Exercise:
What is needed is a verbatim copy of the data, minus the pictures.
(Beginning of Available records)
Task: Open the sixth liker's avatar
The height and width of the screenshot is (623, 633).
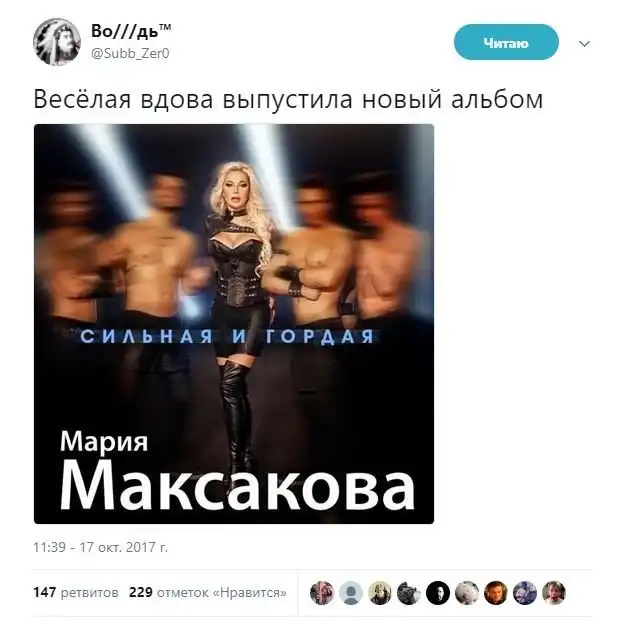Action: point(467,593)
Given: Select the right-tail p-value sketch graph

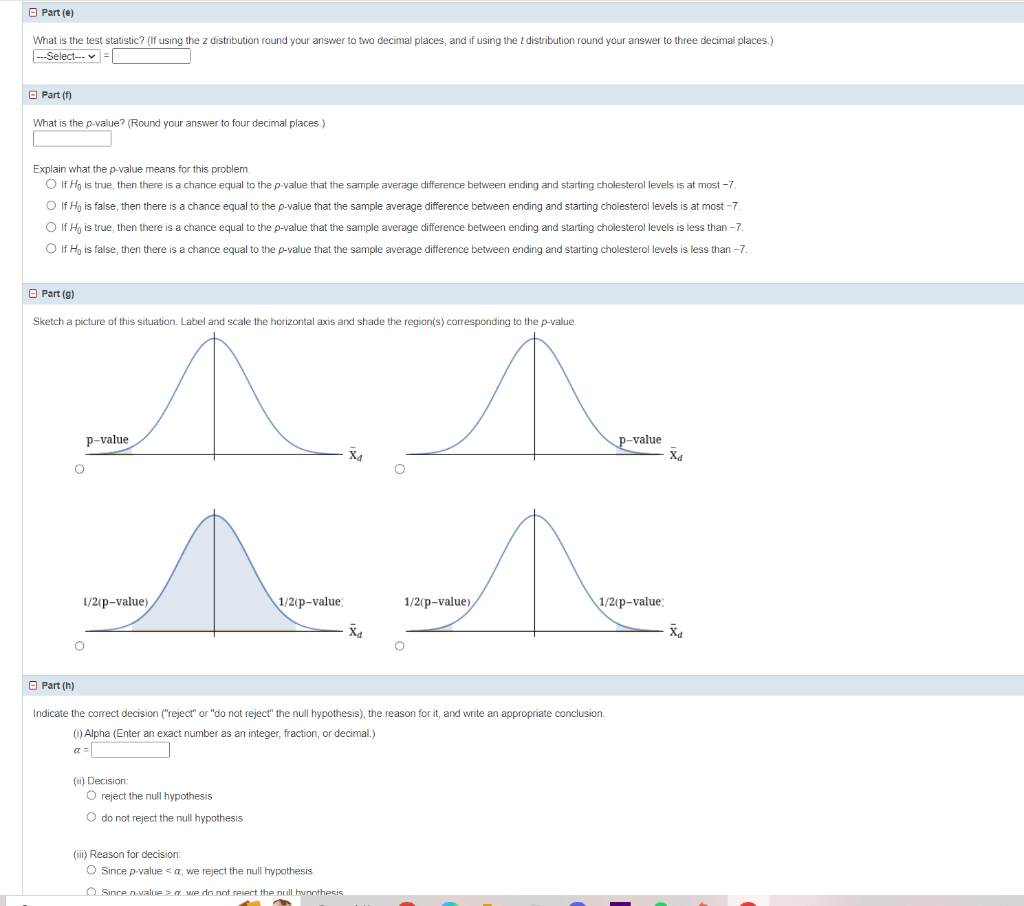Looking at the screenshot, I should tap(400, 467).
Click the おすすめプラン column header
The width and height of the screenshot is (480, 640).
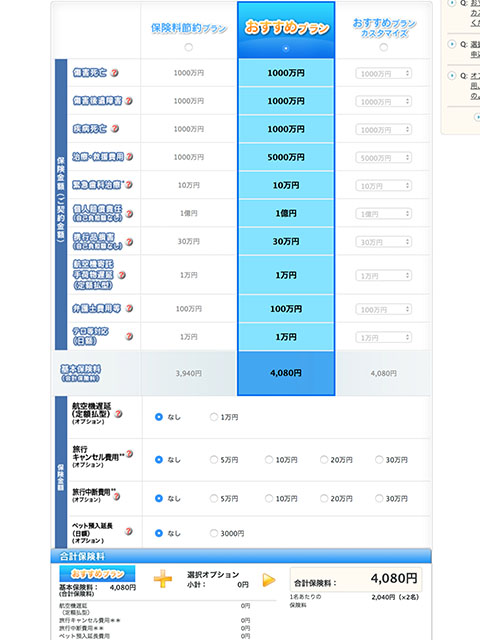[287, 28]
(End of Available records)
Answer space:
Task: Open the sixth liker's avatar
The height and width of the screenshot is (623, 633).
Action: point(467,593)
Given: Select the right-tail p-value sketch graph

Looking at the screenshot, I should tap(400, 467).
Click the おすすめプラン column header
The width and height of the screenshot is (480, 640).
[287, 28]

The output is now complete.